Whilst yoga can be practiced without any props or special equipment, sooner or later most people decide to invest in some supplies for their home practice. Equipment can generally be divided into two categories. First, there is the basic equipment. This can include things like mats, blankets, and perhaps eye bags. The next tier in terms of priority might include straightforward supportive tools, such as belts, bolsters, and blocks. Finally, there is a range of specialized tools that can give very precise support to the positions for which they were designed. This article will discuss some of the different yoga supplies available, and what poses they are generally used for.
Yoga mats could be classed as essential, except that they can be substituted by a large towel, or a cotton rug that isn't slippery. The most important thing it does is help facilitate a student's grip as they move through, and hold, different asanas. It is much easier to use a proper mat compared to a towel or rug, but if you are short of funds, you can certainly make do. Mats are generally inexpensive, with 'sticky mats' being the cheapest. There are higher quality synthetic mats, but even these can be bought for the cost of a restaurant meal. Generally, it is suggested that mats be hand washed, but I have washed mine in a machine with no problems.
Cotton mats tend to be used in some Indian yoga centers, and are also available on the internet. There are also 'ecological' mats, made out of rubber, or other natural materials. These are quite popular with yoga practitioners who are sensitive to their effect on the environment.
Blankets can be used in relaxation at the end of a session, or to provide gentle support when doing some poses such as shoulderstand and headstand. Blankets tend to be thin and lightweight.

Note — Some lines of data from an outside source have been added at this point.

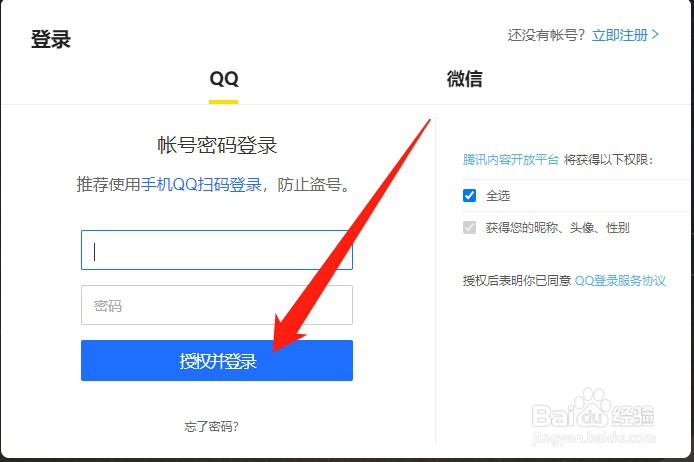Click the 忘了密码? link
The image size is (694, 462).
(x=212, y=427)
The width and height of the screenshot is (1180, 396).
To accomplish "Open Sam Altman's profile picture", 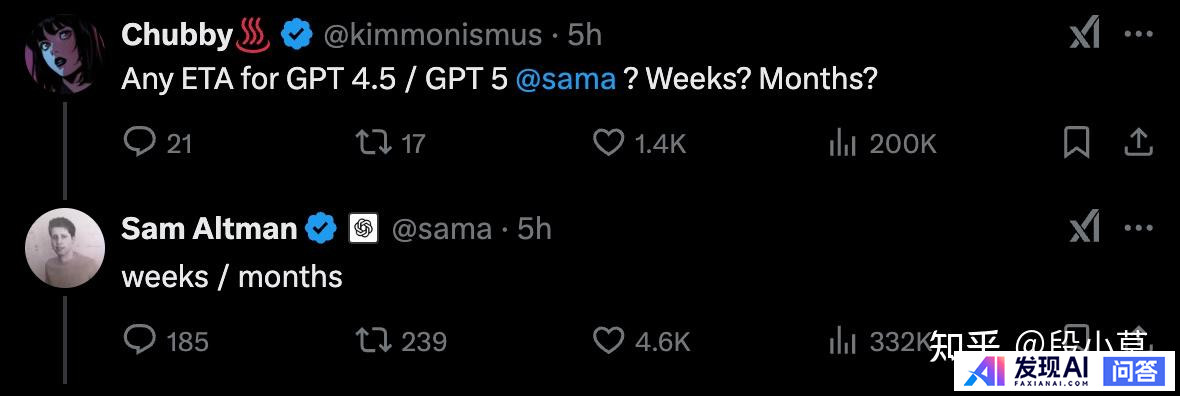I will [x=65, y=248].
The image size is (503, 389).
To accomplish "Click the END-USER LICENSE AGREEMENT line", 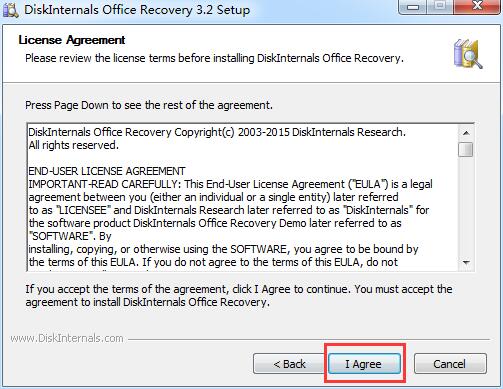I will (107, 171).
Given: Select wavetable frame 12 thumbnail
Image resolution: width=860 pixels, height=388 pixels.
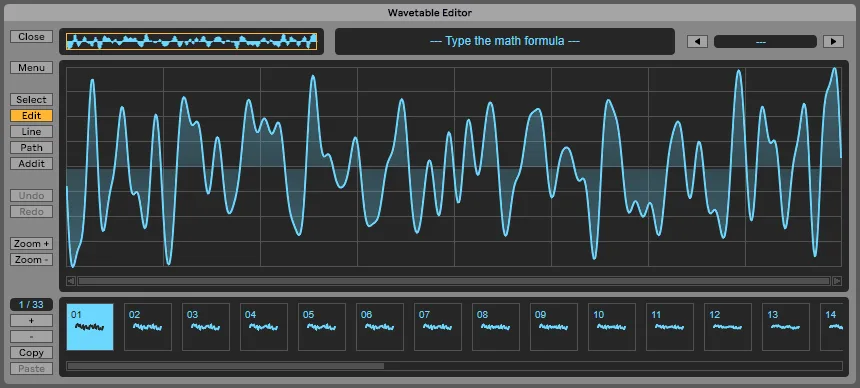Looking at the screenshot, I should click(x=728, y=327).
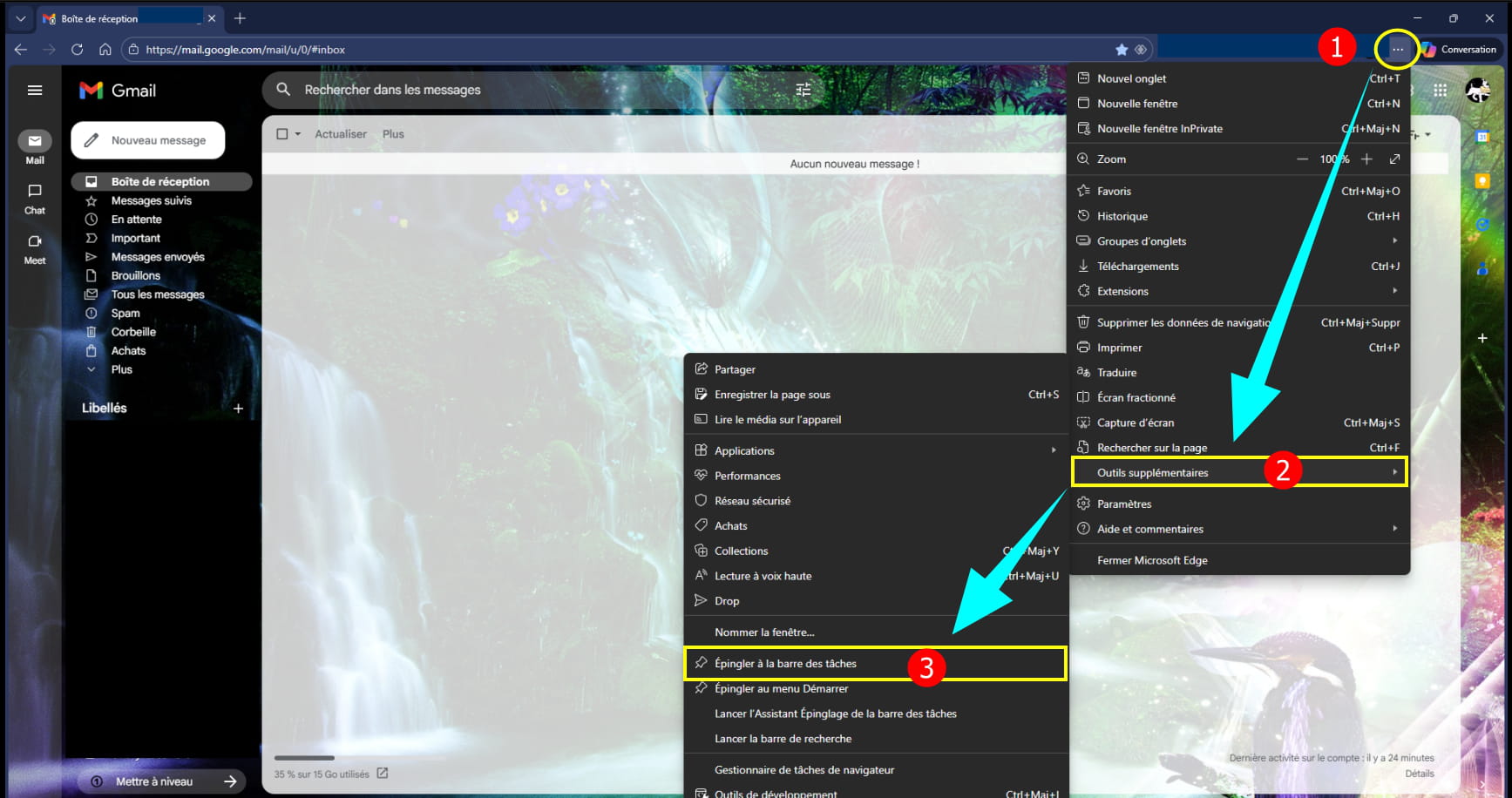The width and height of the screenshot is (1512, 798).
Task: Click the Nouveau message compose button
Action: [148, 140]
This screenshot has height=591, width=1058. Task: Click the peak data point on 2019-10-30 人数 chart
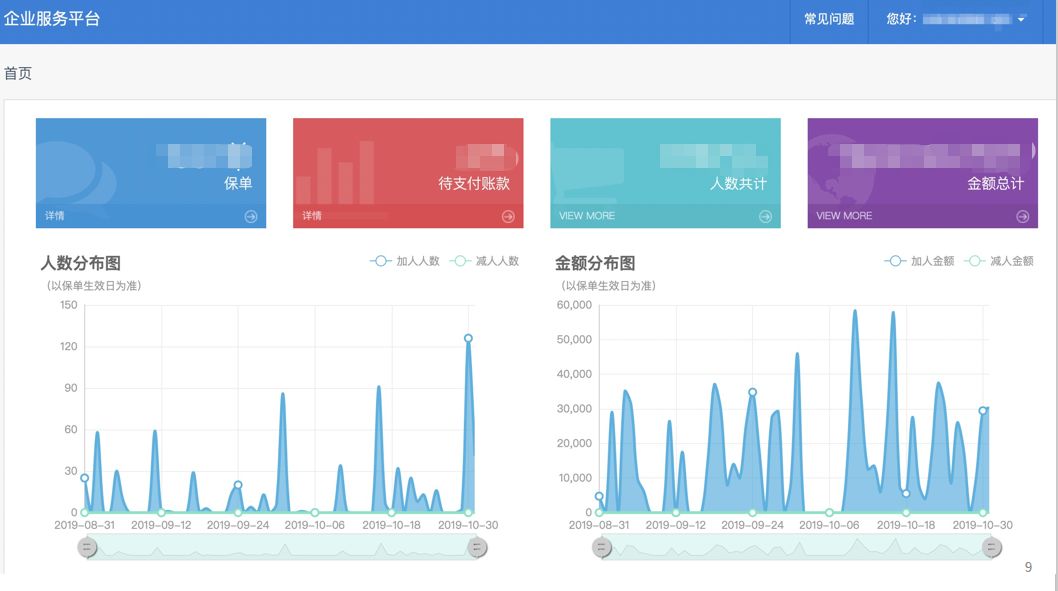pyautogui.click(x=468, y=338)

This is especially important when they are used to support the neck in the above mentioned asanas.
Eyebags are usually made of satin, and filled with an organic, lightweight material like linseed. They are used in relaxation.
Props were introduced by BKS Iyengar, although they are used in many different disciplines now. The reason was that it made it easier for beginners and those with physical limitations to experience the benefits of some postures they may not yet be able to do. They can also help students become more aware of the subtleties of a pose, by allowing the body to align as it should. The props that particularly help with this are blocks, belts, bolsters, chairs, wall ropes, and special props developed for specific poses.
Bolsters are excellent for certain floor poses, and are often used to support the back. Blocks are typically used in standing poses, are and very useful when students are not yet flexible enough to reach the ground. This is particularly true in standing poses that involve twists. Belts are used in a variety of poses, including forward bends, and others that help keep the arms in the correct alignment. These are not usually expensive items, and are worth having on hand. They may allow you to really spend a lot of time in a particular pose.
The most expensive yoga supplies tend to be the very specialized props that can be used in headstand and backbends. They are certainly not crucial, in that you can use cheaper props to gain support in those poses. But they may offer particular benefits that are worth the cost to those than can reasonably afford them.
Good yoga props can make a home practice more enjoyable. It is particularly gratifying to be able to extend one's ability in a pose, and practicing at home certainly provides the luxury of time sometimes not available in a class. Props, in this instance, would be very beneficial. But whether you need anything beyond the basics, a mat, is an individual call.